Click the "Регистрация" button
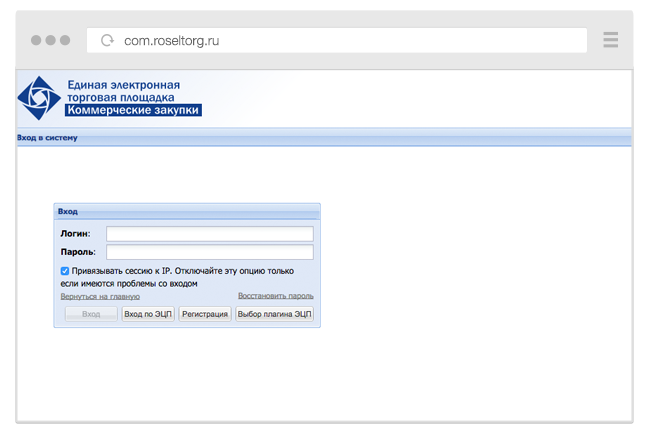The image size is (650, 433). click(x=205, y=314)
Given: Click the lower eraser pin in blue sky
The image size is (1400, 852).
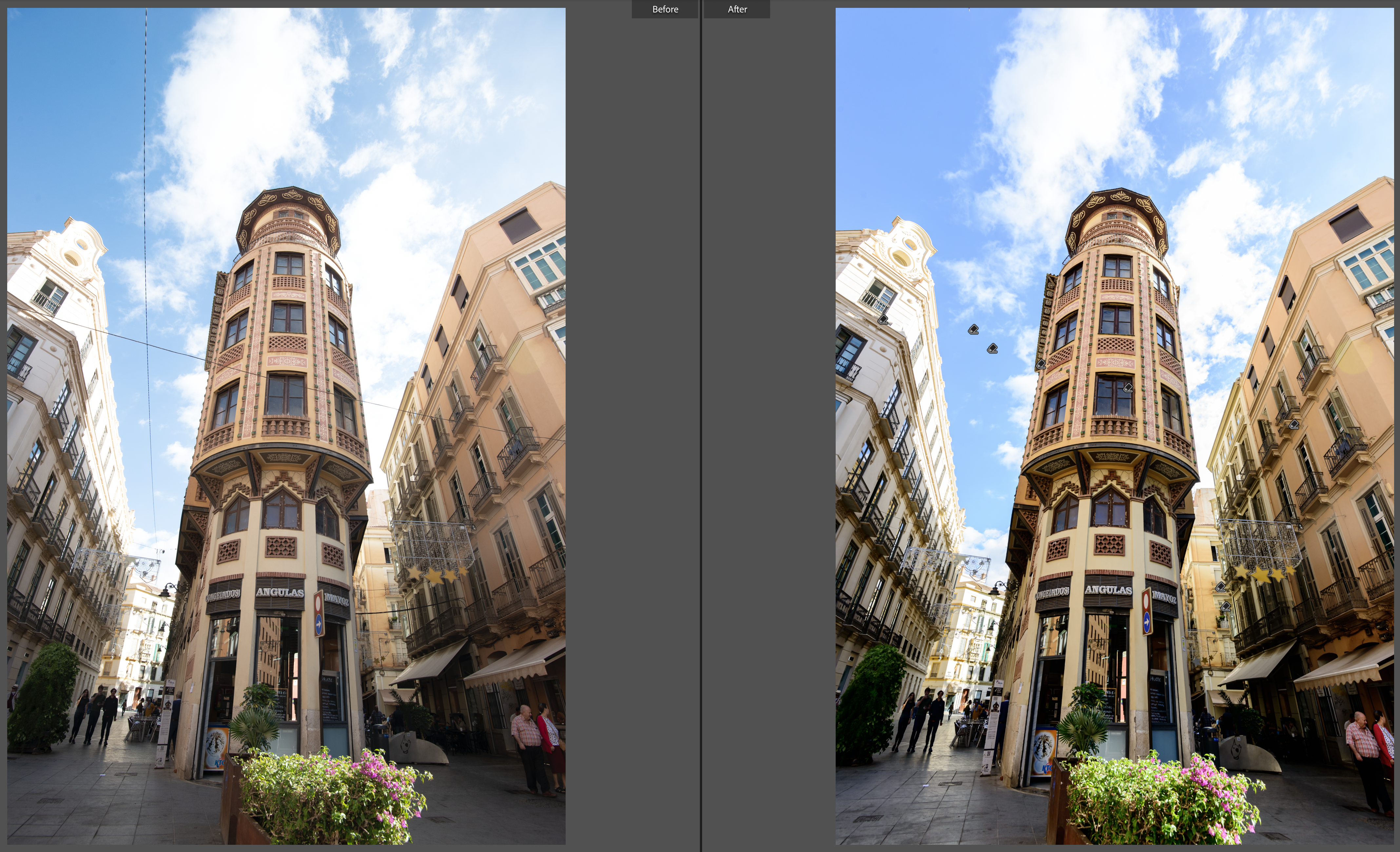Looking at the screenshot, I should point(993,348).
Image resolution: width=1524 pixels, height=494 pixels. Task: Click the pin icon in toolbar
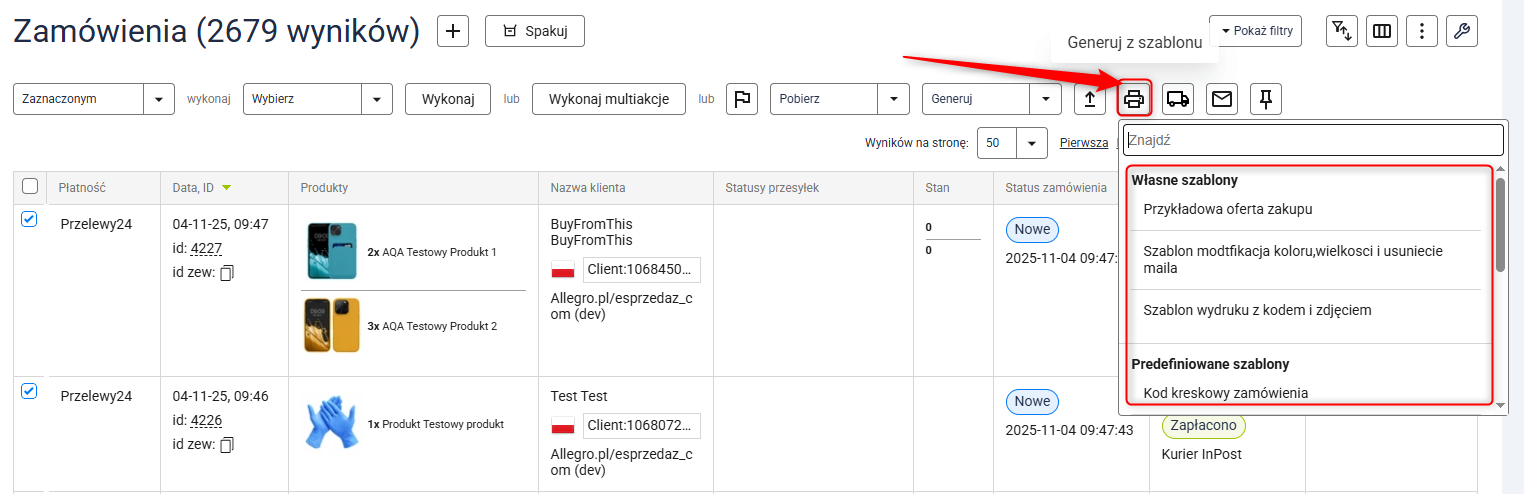point(1265,99)
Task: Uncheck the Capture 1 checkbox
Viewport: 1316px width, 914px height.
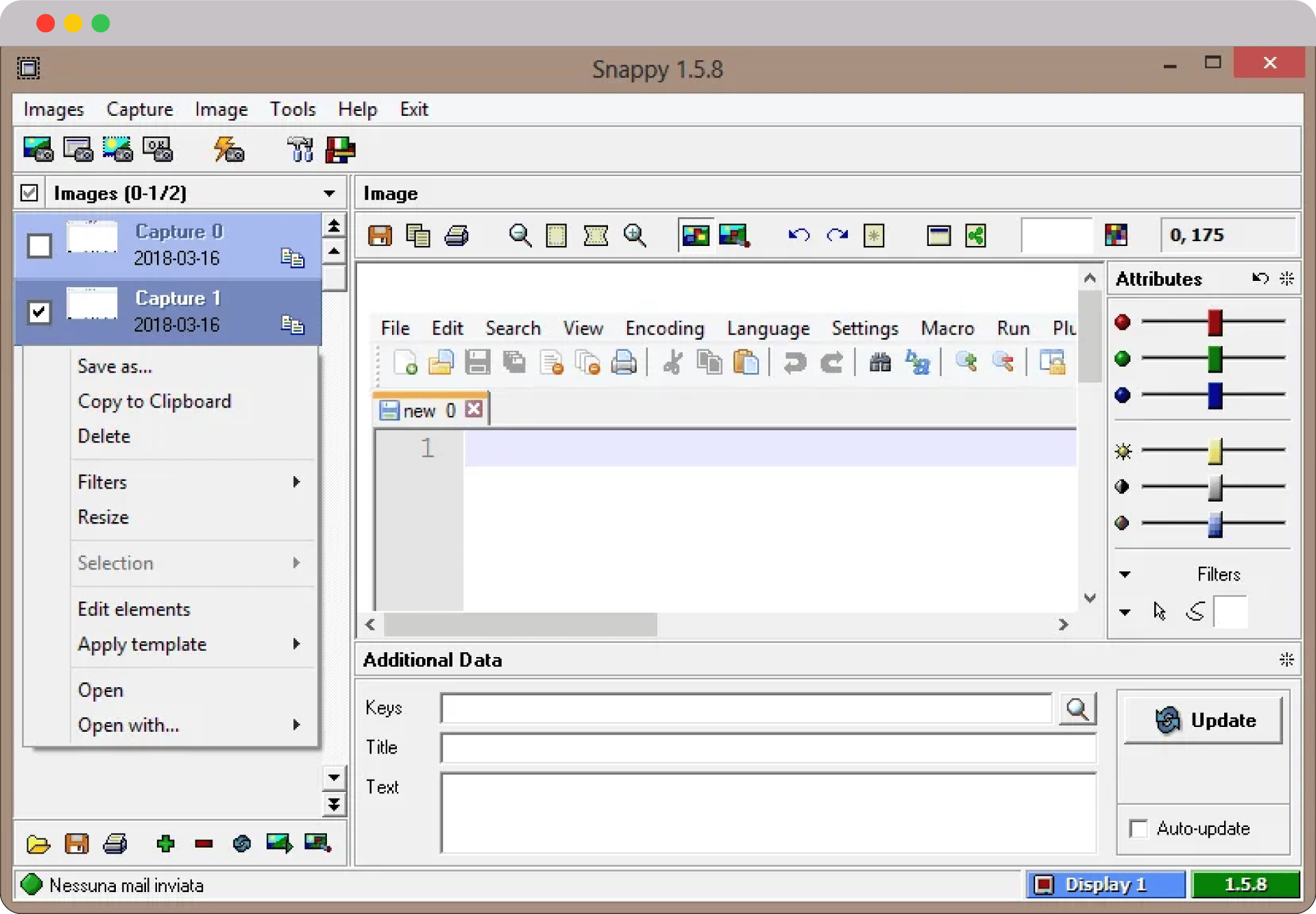Action: (x=40, y=312)

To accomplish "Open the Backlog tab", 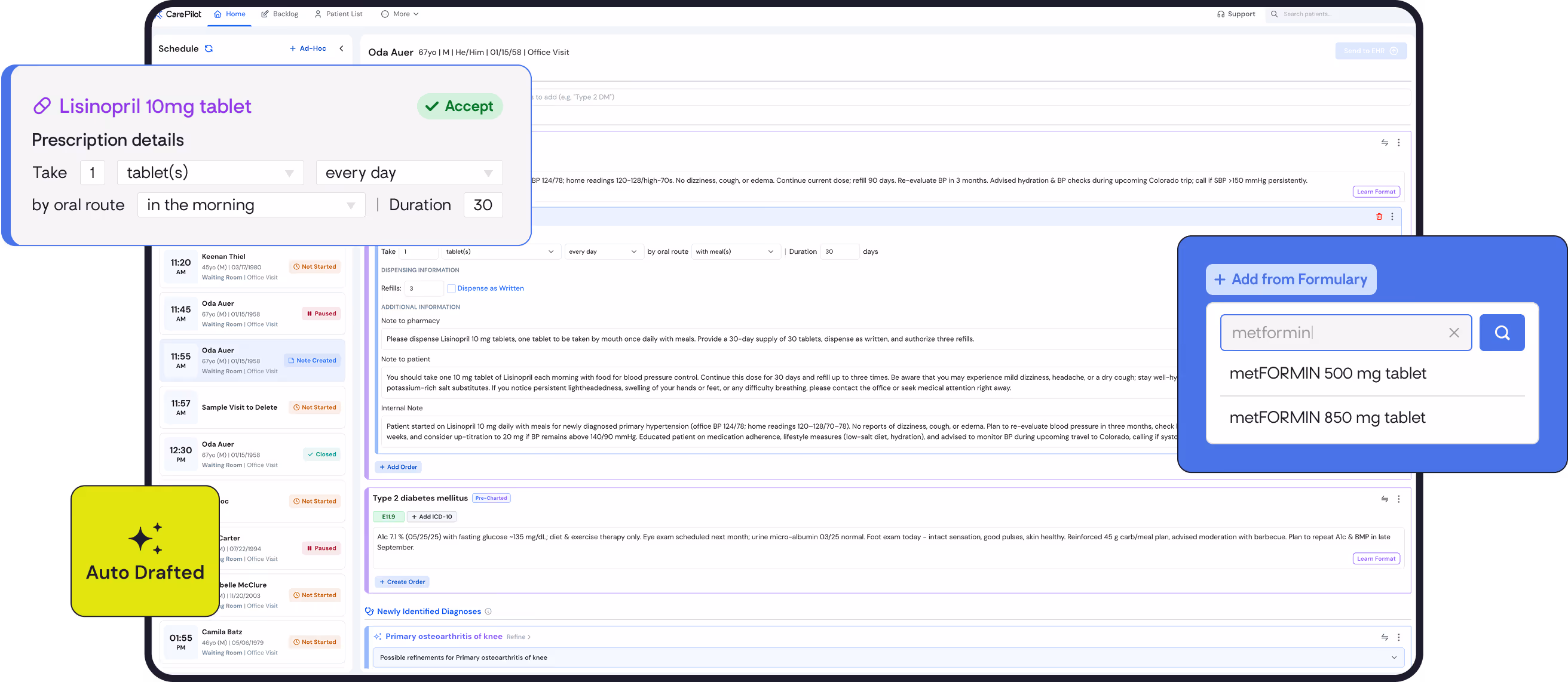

○ ○ ○ ○ ○ ○ ○

- [EXERCISE DIRECTIONS]:
Swap "toolbar" for "menu bar" in the part of the records that opens with the line containing "Given: Click the lower eraser pin in blue sky" and closes at the end of the records, keeping everything else unchanged and leaving the pictures out.

- [RESPONSE TO THE TASK]:
Given: Click the lower eraser pin in blue sky
The image size is (1400, 852).
Looking at the screenshot, I should point(993,348).
Image resolution: width=1524 pixels, height=494 pixels. Task: Click the pin icon in menu bar
point(1265,99)
Task: Uncheck the Capture 1 checkbox
Viewport: 1316px width, 914px height.
Action: (x=40, y=312)

To accomplish "Open the Backlog tab", 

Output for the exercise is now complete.